[Records to process Boundary: Start]
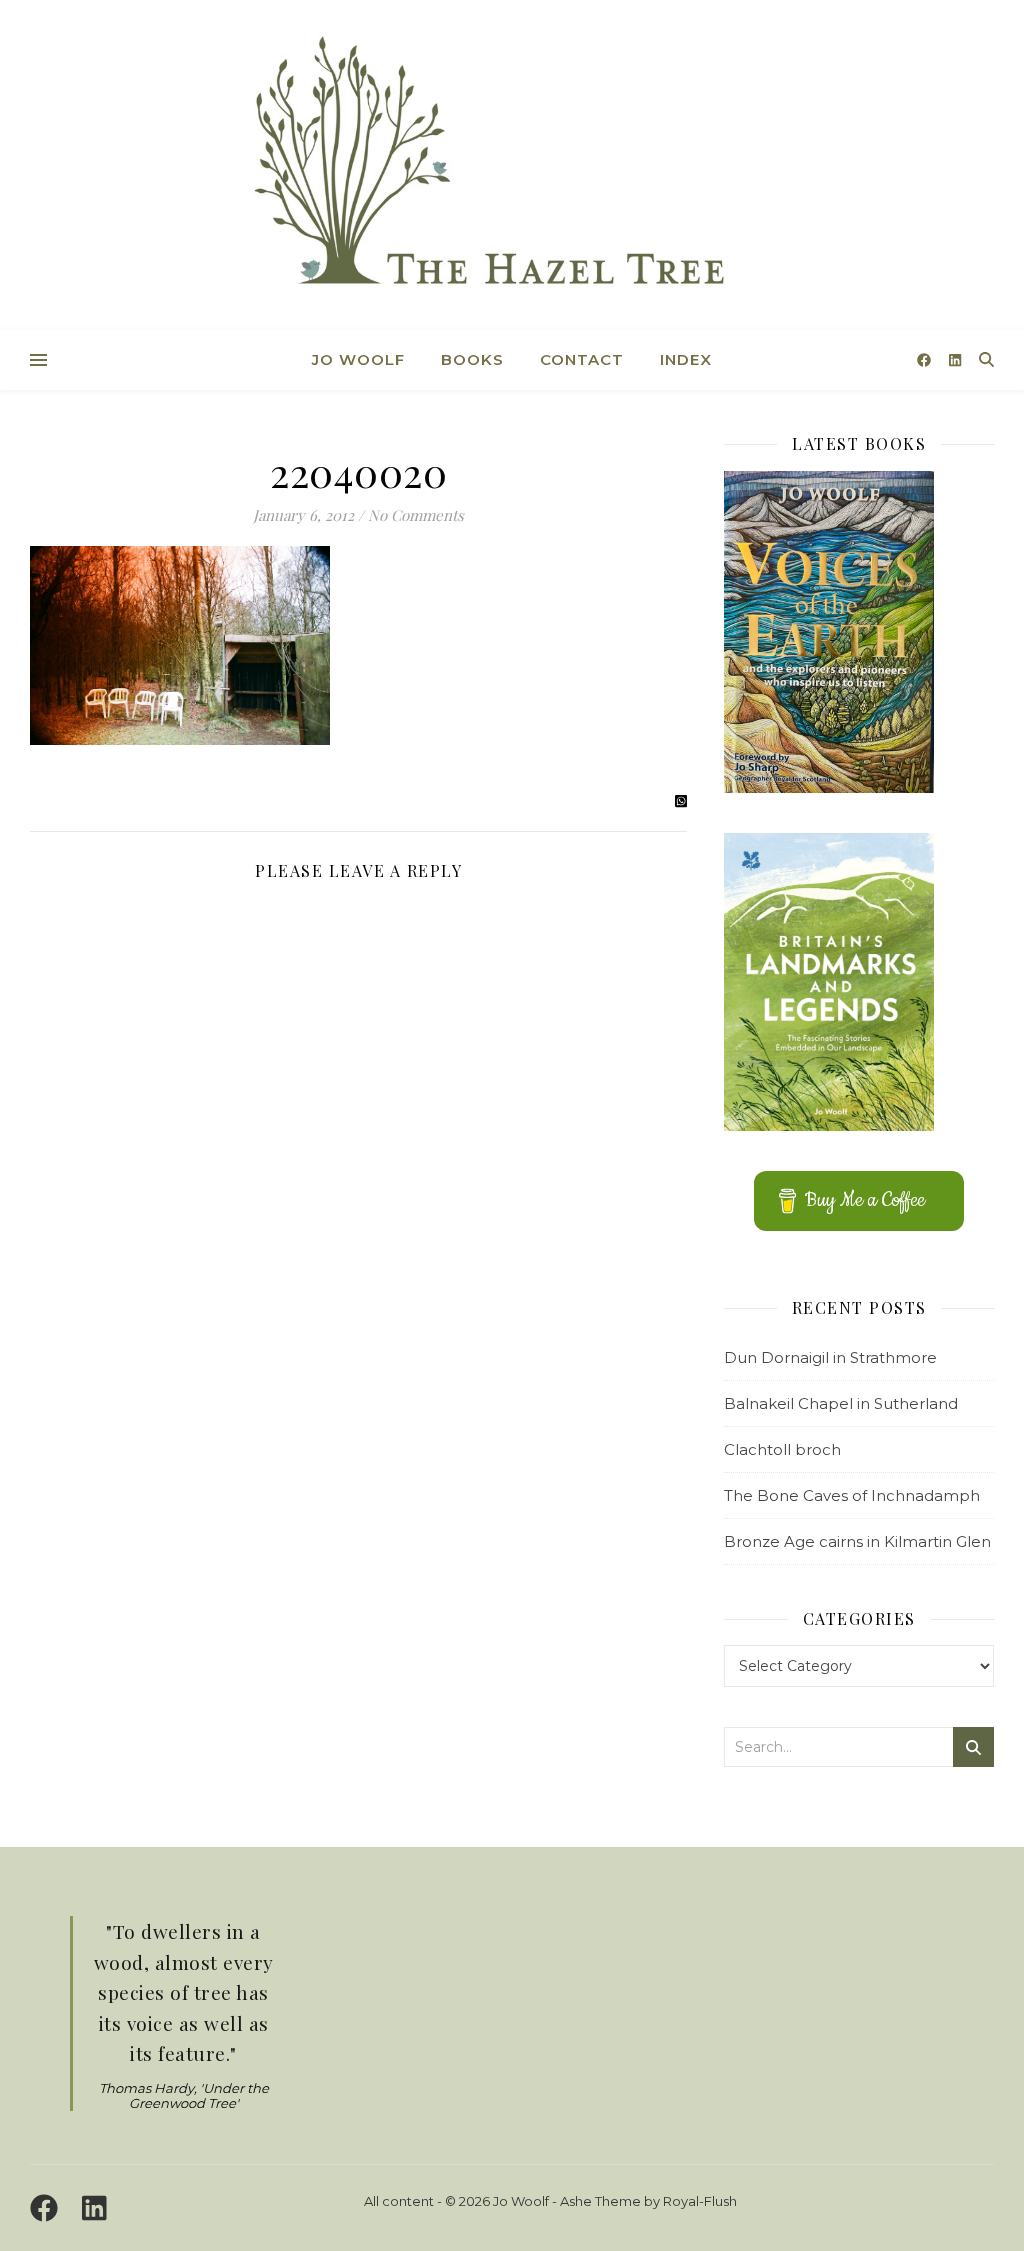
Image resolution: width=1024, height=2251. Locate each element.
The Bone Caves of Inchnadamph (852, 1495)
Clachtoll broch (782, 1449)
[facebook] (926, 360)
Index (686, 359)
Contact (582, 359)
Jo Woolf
[Records to process Boundary: End]
Brief: Without the pictures, print the records in full, exactly as they appear.

Solution to the exercise:
Image resolution: width=1024, height=2251. Locate each element.
The Bone Caves of Inchnadamph (852, 1495)
Clachtoll broch (782, 1449)
[facebook] (926, 360)
Index (686, 359)
Contact (582, 359)
Jo Woolf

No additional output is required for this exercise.